Futuro da Banca

Christine Lagarde: 25% do sistema bancário não é viável

Deutsche Bank não é o único banco que "precisa de fazer uma introspeção e perceber como quer ser no futuro", alerta diretora-geral do FMI

Mesmo que tudo comece a correr bem já hoje, 25% do setor bancário global vai descobrir em breve que não é “próspero”, que é como quem diz viável. A conclusão é de Christine Lagarde, diretora-geral do Fundo Monetário Internacional, que traçou um cenário negro – ou cinzento escuro – sobre a situação do sistema financeiro global, em entrevista à “Bloomberg”.

“As conclusões do Relatório de Estabilidade Financeira Global apontam para que mesmo que a situação melhore e mesmo que os decisores tomem melhores decisões e passem à ação, haverá ainda cerca de 25% do sistema bancário que não vai ser próspero”, explicou Lagarde, na entrevista cedida quarta-feira. “Isto exige que todos os CEO reexaminem o trabalho que têm pela frente.”

Na entrevista de dez minutos à agência noticiosa, muito centrada na situação do Deutsche Bank (DB), Lagarde recordou que o banco alemão foi considerado pelo FMI como o maior risco para a estabilidade mundial, lembrando de seguida que tal significa que o DB “está fortemente correlacionado com várias outras instituições financeiras sistémicas por todo o mundo”. Mas foi além do caso alemão.

O Deutsche Bank “terá, como muitos outros bancos, que reanalisar o seu modelo de negócio – o que já está a fazer tendo avançado para a venda de ativos -, e pensar na sua rentabilidade a longo-prazo dado o atual enquadramento de baixas taxas de juro, devendo decidir que tamanho quer ter e como vai reforçar o seu balanço”, recomendou, mas não apenas para o banco alemão. “Não é o único banco que o tem de fazer, há muitos bancos que precisam de fazer uma introspeção e perceber como é que querem ser.”
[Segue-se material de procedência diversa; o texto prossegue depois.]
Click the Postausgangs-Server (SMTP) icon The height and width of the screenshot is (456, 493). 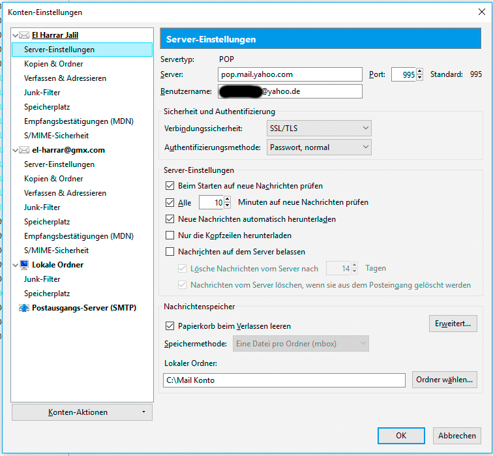pos(25,308)
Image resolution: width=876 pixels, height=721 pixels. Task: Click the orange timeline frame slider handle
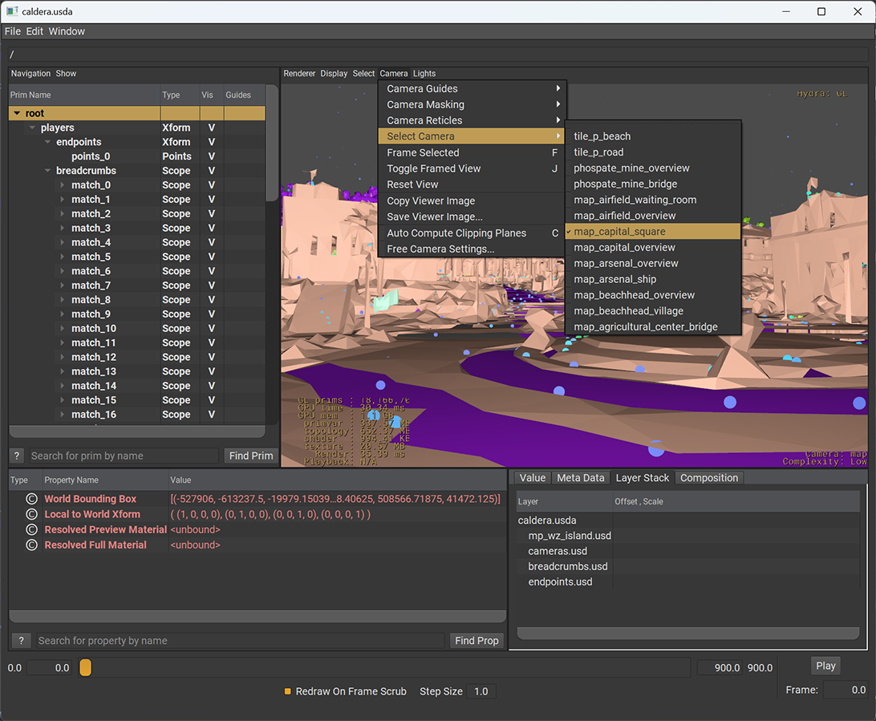coord(86,667)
Ler mais: Lagarde defende que Deutsche Bank deve chegar a acordo

Continuando na análise alargada ao sistema bancário, Lagarde apontou que a digitalização dos serviços financeiros poderá ser um dos caminhos a seguir pelas instituições para reduzir custos e enfrentar o atual enquadramento, puxando do recente anúncio de reestruturação do holandês ING como exemplo. “Se virmos o que o ING anunciou, é o que vai acontecer a muitos bancos”, vaticinou. O banco vai apostar no digital e cortar sete mil postos de trabalho nos próximos anos.
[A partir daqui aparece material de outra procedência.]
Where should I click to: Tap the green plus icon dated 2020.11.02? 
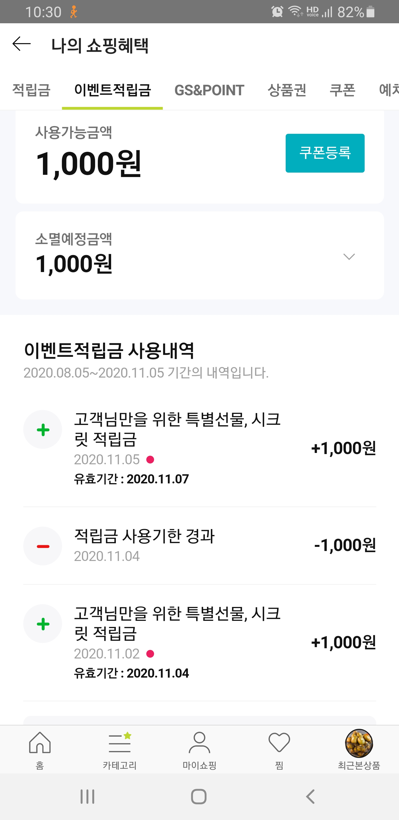[x=43, y=624]
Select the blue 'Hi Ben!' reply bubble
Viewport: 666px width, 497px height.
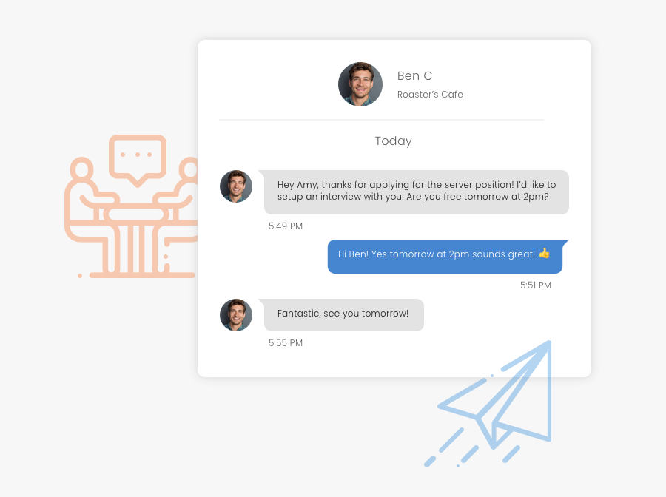447,257
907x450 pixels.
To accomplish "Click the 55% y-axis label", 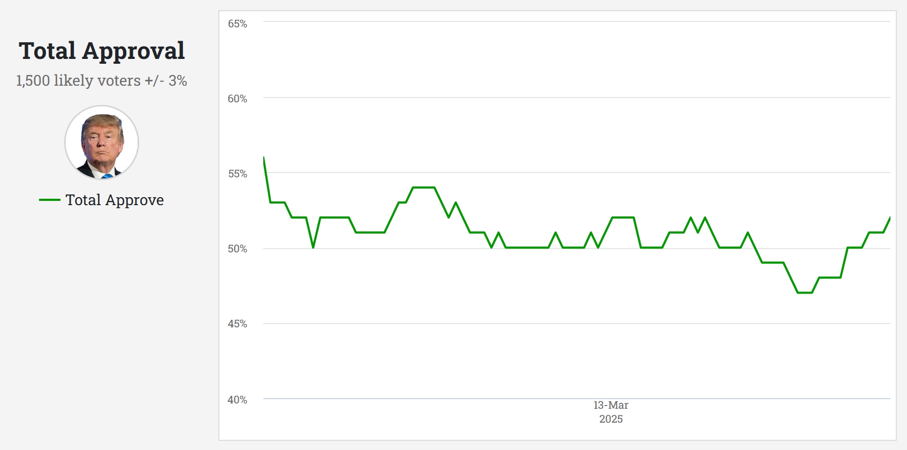I will [238, 174].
“Não há apoios orçamentais para ajudar banca”

Questionada sobre a situação da banca europeia, nomeadamente em relação ao fardo do crédito malparado nos balanços das instituições, Lagarde criticou os avanços limitados da União Bancária e a inexistência de qualquer apoio governamental ao setor bancário.
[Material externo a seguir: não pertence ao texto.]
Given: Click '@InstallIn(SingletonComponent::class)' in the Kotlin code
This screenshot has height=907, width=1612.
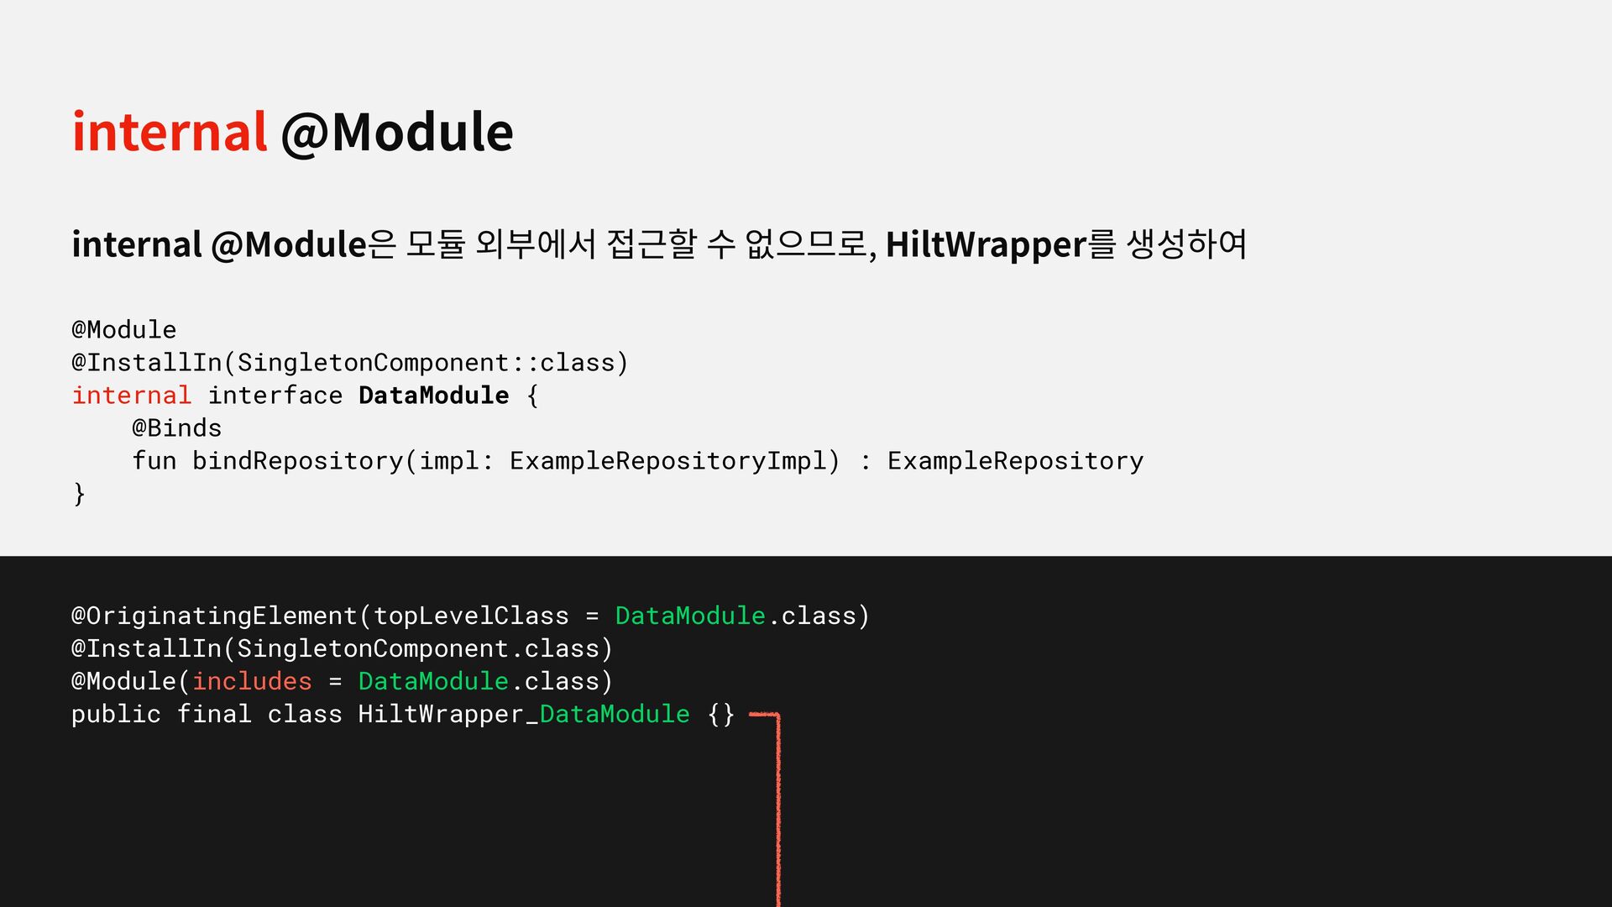Looking at the screenshot, I should pos(349,363).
“Temos defendido uma verdadeira União Bancária na União Europeia e ela existe até um certo grau mas ainda não está concluída”, referiu a diretora-geral do FMI, passando de seguida para os governos: “Não há ajudas orçamentais previstas para apoiar a banca no significativo esforço que têm pela frente para reformar e ajustar a sua dimensão.”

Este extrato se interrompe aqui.